Output the listing exactly, leaving out no line.

╭─ Data under study

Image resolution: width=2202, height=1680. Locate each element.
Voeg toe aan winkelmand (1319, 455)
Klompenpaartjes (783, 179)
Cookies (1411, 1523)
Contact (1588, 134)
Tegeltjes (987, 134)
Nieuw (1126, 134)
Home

╰─

■ **Result**
Image resolution: width=2202, height=1680. Locate each element.
Voeg toe aan winkelmand (1319, 455)
Klompenpaartjes (783, 179)
Cookies (1411, 1523)
Contact (1588, 134)
Tegeltjes (987, 134)
Nieuw (1126, 134)
Home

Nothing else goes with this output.